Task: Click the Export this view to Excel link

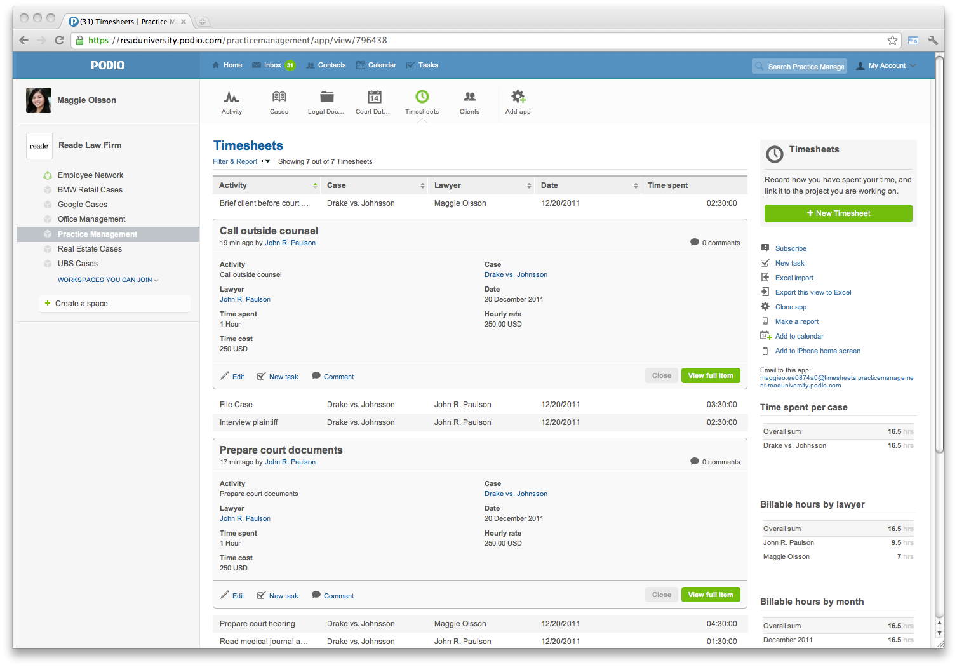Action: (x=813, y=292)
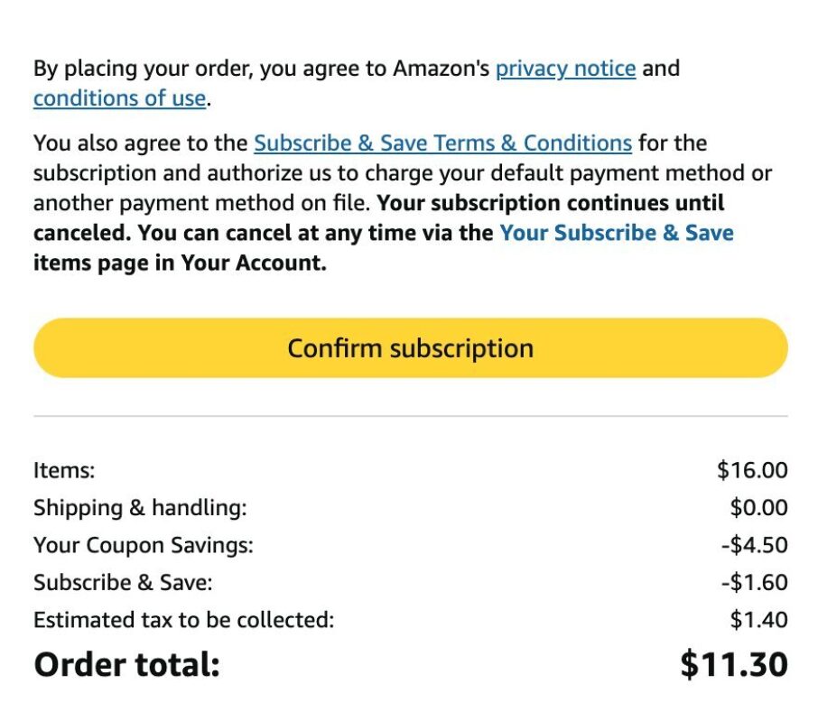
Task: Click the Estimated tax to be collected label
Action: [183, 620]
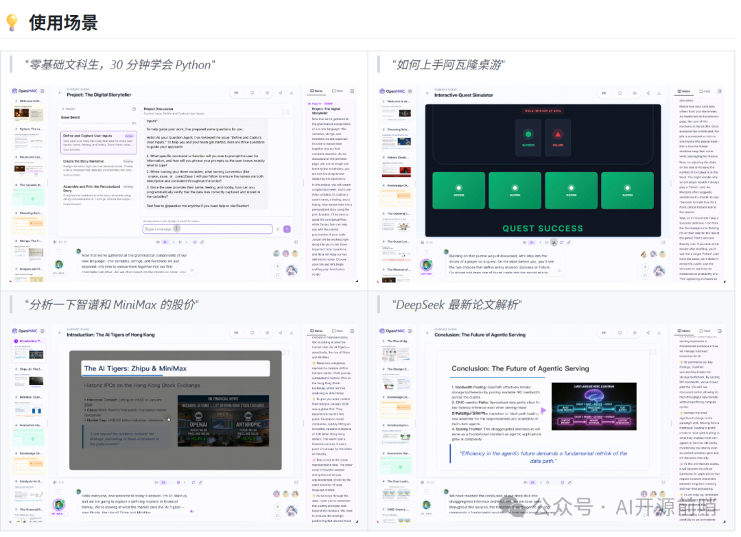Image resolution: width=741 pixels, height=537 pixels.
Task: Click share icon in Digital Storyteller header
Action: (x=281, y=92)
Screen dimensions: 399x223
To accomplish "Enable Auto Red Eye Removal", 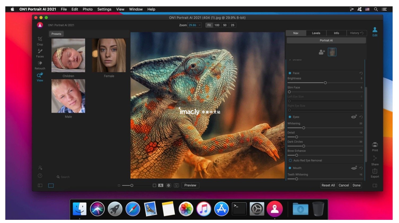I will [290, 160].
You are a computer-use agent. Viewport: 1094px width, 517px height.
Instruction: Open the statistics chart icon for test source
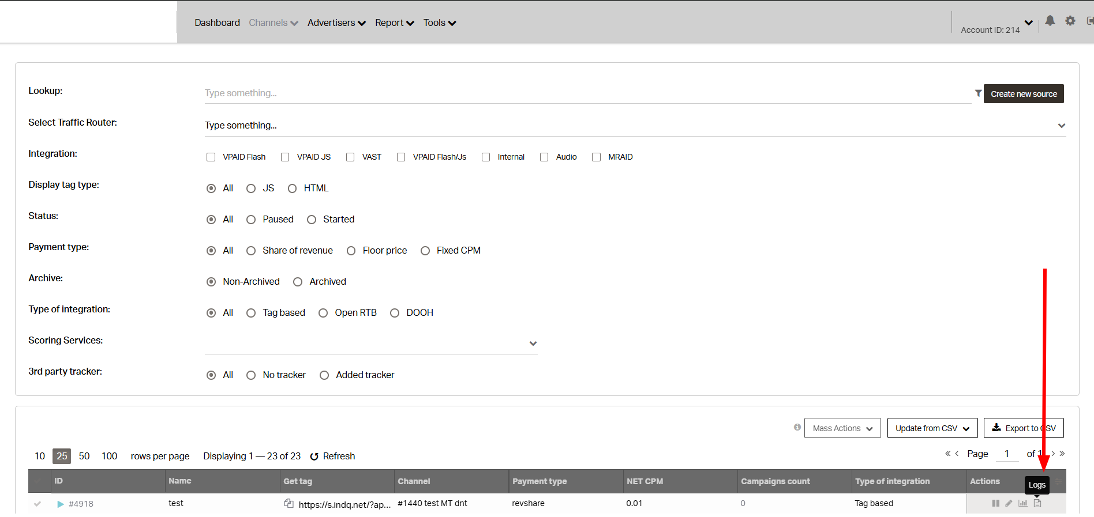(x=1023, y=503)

+===+

● **EXERCISE INSTRUCTIONS**:
Give again exactly the lines from the one that contains "You are a computer-use" through the end of the material, both ends included, omitting the pictures.

● **THE COMPLETED TASK**:
You are a computer-use agent. Viewport: 1094px width, 517px height.
Instruction: Open the statistics chart icon for test source
(x=1023, y=503)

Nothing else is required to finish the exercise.